Couple thoughts that I'll never remember after my 5 minutes of using it but will likely be experienced by a lot of people in their first 5 minutes.
o It's odd that -e (encrypt) can recognize an age-keygen file, but -d (decrypt) errors out with:
age: error: failed to parse recipient file "person.pub": "person.pub": malformed recipient at line 1
I mean, I get it - the recipient should be the key, but you would think that age would be able to recognize its own "# public key: " string and parse it? (Like I said - noticed only in the first 5 minutes of use)
o In the vein of user friendliness/simplicity - why not just default to armored? It doesn't hurt anything to be armored, and if someone really wants a binary output, they could specify it specifically. Given they are both (mostly) equivalent, could as well default to the user friendly version. I get that it's too late to make the change now.
o Not available as a brew install, so I had to armwrestle with MacOS to let me even run it (Security was clever enough to recognize when I was copying something downloaded, had to defeat it with `dd if=age of=age2`)
o I do love `age -e -o out.enc -p somefile.txt`
I'm confused as to how you reached this error message; "age -d" doesn't support recipient files / -R, only identity files (which is what age-keygen produces). It would be helptul to open an issue showing how to reproduce; either there's a bug, or documentation could be improved.
> o Not available as a brew install
While age was in beta, it provided a brew tap. But now that 1.0.0 has been released, it has just (3 hours ago!) been added to homebrew-core: https://github.com/Homebrew/homebrew-core/pull/84805
I assume this is because the author really does not want people to use age to encrypt e-mail because e-mail encryption is hopelessly and unfixably broken. By making armored not be the default, it's an extra little thorn in the side.
1. It sounds like you were passing an identity file to --recipients-file. We do support using identity files with --encrypt, but you need to pass it to --identity. We can make the error message more helpful when we notice this is happening.
2. Armoring has a lot of space overhead, and most applications don't need it. (age is not for encrypting messages and emails!)
3. It's now in Homebrew Core :)
4. :D
I've seen a number of READMEs with this kind of pronunciation note recently--I don't think they really help, because I suspect that most readers aren't familiar enough with the IPA (pronunciation) notation.

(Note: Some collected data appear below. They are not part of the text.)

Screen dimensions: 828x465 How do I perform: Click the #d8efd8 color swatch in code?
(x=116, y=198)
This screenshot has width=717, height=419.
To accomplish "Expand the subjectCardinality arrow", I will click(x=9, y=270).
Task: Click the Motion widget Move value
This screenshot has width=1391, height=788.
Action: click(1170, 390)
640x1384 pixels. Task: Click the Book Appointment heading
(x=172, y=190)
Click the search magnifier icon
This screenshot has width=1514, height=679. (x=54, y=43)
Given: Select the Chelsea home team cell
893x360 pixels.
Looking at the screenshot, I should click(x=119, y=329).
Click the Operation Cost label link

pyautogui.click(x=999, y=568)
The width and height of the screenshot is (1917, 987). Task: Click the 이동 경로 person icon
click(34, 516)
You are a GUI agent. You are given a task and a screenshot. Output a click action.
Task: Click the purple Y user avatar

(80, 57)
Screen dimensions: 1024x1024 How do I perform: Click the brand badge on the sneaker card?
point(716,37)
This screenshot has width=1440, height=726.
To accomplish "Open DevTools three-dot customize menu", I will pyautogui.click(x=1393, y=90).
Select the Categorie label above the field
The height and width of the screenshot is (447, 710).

I suggest including a link to something like this: http://ipa-reader.xyz/?text=a%C9%A1e̞&voice=Joanna
First, the average user doesn’t actually care that much. Picking algorithms is my job, not theirs. They want to get their task done, so what I need to tell them is what the tool does and what are the security properties, not how it works.
Second, the choice of primitives is a relatively small part of cryptographic design. How you compose them and how it addresses a real use case matters much more. I usually get suspicious when I read “uses AES-256” in marketing copy because, like, it doesn’t tell me _how_ it’s used, and doesn’t seem to think it’s important.
You made a great choice. Thank you. This tool looks awesome. Can't wait to build it.
Just found a similar tool called hpenc[1], written in C++11 with libsodium yesterday. It uses AES-GCM or ChaCha20 to encrypt files and streams. But this is even better as it's more ergonomic, drop in, I don't have to worry about dependencies and it does much more, like encrypt using ssh or gpg keys.
https://github.com/vstakhov/hpenc
[1] https://github.com/twpayne/chezmoi
Some of that seems to be from omitting features, though. Gpg CLI integration allows passing both the cleartext to be encrypted and a passphrase on pipes. Which means things like --passphrase-fd, which age doesn't seem to have. Makes it simpler, but also means you have to have more clear text in files, at least temporarily.
You can use /proc/self/fd/N if the program handles files correctly (particularly, no seek).